Navale Vivek, McAuliffe Matthew
Center for Information Technology, National Institutes of Health, Bethesda, Maryland, 20892, USA.
F1000Res. 2018 Aug 29;7:1353. doi: 10.12688/f1000research.16015.1. eCollection 2018.
Genomics and molecular imaging, along with clinical and translational research have transformed biomedical science into a data-intensive scientific endeavor. For researchers to benefit from Big Data sets, developing long-term biomedical digital data preservation strategy is very important. In this opinion article, we discuss specific actions that researchers and institutions can take to make research data a continued resource even after research projects have reached the end of their lifecycle. The actions involve utilizing an Open Archival Information System model comprised of six functional entities: Ingest, Access, Data Management, Archival Storage, Administration and Preservation Planning. We believe that involvement of data stewards early in the digital data life-cycle management process can significantly contribute towards long term preservation of biomedical data. Developing data collection strategies consistent with institutional policies, and encouraging the use of common data elements in clinical research, patient registries and other human subject research can be advantageous for data sharing and integration purposes. Specifically, data stewards at the onset of research program should engage with established repositories and curators to develop data sustainability plans for research data. Placing equal importance on the requirements for initial activities (e.g., collection, processing, storage) with subsequent activities (data analysis, sharing) can improve data quality, provide traceability and support reproducibility. Preparing and tracking data provenance, using common data elements and biomedical ontologies are important for standardizing the data description, making the interpretation and reuse of data easier. The Big Data biomedical community requires scalable platform that can support the diversity and complexity of data ingest modes (e.g. machine, software or human entry modes). Secure virtual workspaces to integrate and manipulate data, with shared software programs (e.g., bioinformatics tools), can facilitate the FAIR (Findable, Accessible, Interoperable and Reusable) use of data for near- and long-term research needs.

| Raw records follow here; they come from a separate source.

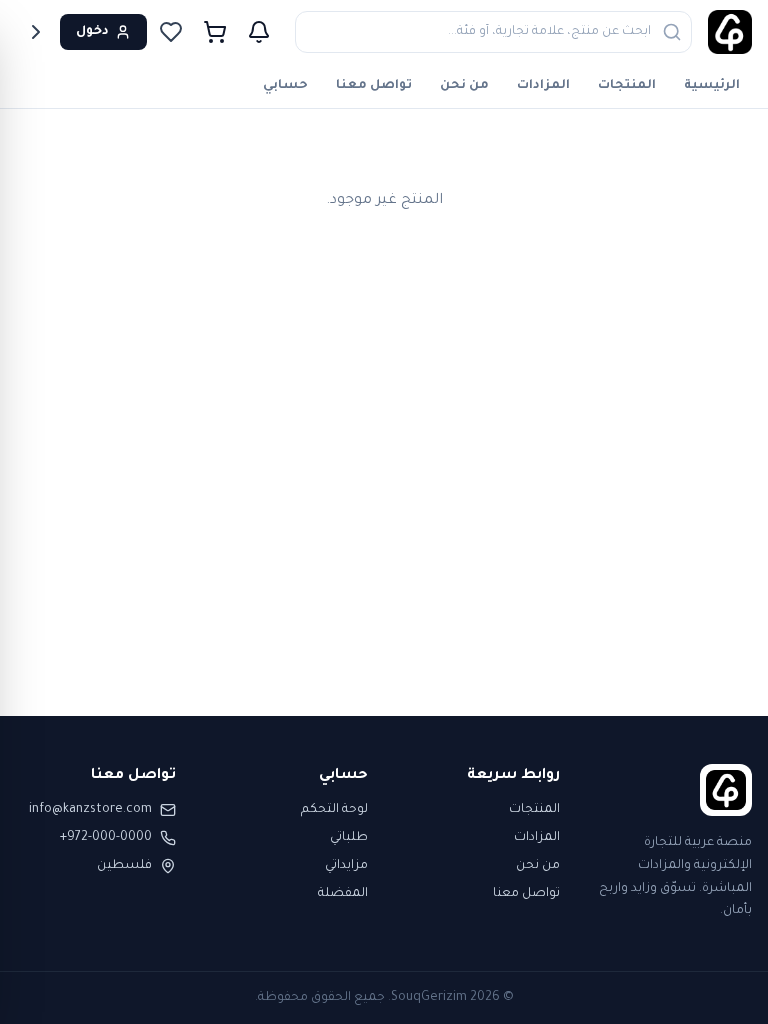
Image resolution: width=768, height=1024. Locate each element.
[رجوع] (36, 32)
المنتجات (627, 86)
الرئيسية (712, 86)
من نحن (464, 86)
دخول (92, 32)
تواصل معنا (374, 86)
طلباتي (349, 838)
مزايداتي (346, 866)
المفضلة (343, 894)
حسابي (285, 86)
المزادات (543, 86)
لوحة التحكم (334, 810)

基因组学与分子成像,以及临床和转化研究,已将生物医学科学转变为一项数据密集型的科学事业。为使研究人员能从大数据集中受益,制定长期生物医学数字数据保存策略非常重要。在这篇观点文章中,我们讨论了研究人员和机构可以采取的具体行动,以便即使在研究项目进入生命周期末期后,仍能使研究数据成为持续可用的资源。这些行动包括利用一个由六个功能实体组成的开放存档信息系统模型:摄取、访问、数据管理、存档存储、管理和保存规划。我们认为,数据管理员在数字数据生命周期管理过程的早期参与,可显著有助于生物医学数据的长期保存。制定与机构政策一致的数据收集策略,并鼓励在临床研究、患者登记和其他人体研究中使用通用数据元素,对于数据共享和整合目的可能是有利的。具体而言,研究项目启动时的数据管理员应与既定的存储库和策展人合作,为研究数据制定数据可持续性计划。对初始活动(如收集、处理、存储)和后续活动(数据分析、共享)的要求给予同等重视,可提高数据质量、提供可追溯性并支持可重复性。准备和跟踪数据出处、使用通用数据元素和生物医学本体,对于规范数据描述、使数据的解释和重用更容易很重要。大数据生物医学领域需要可扩展的平台,以支持数据摄取模式(如机器、软件或人工输入模式)的多样性和复杂性。带有共享软件程序(如生物信息学工具)的安全虚拟工作区,用于集成和处理数据,可促进为近期和长期研究需求对数据进行公平(可查找、可访问、可互操作和可重用)使用。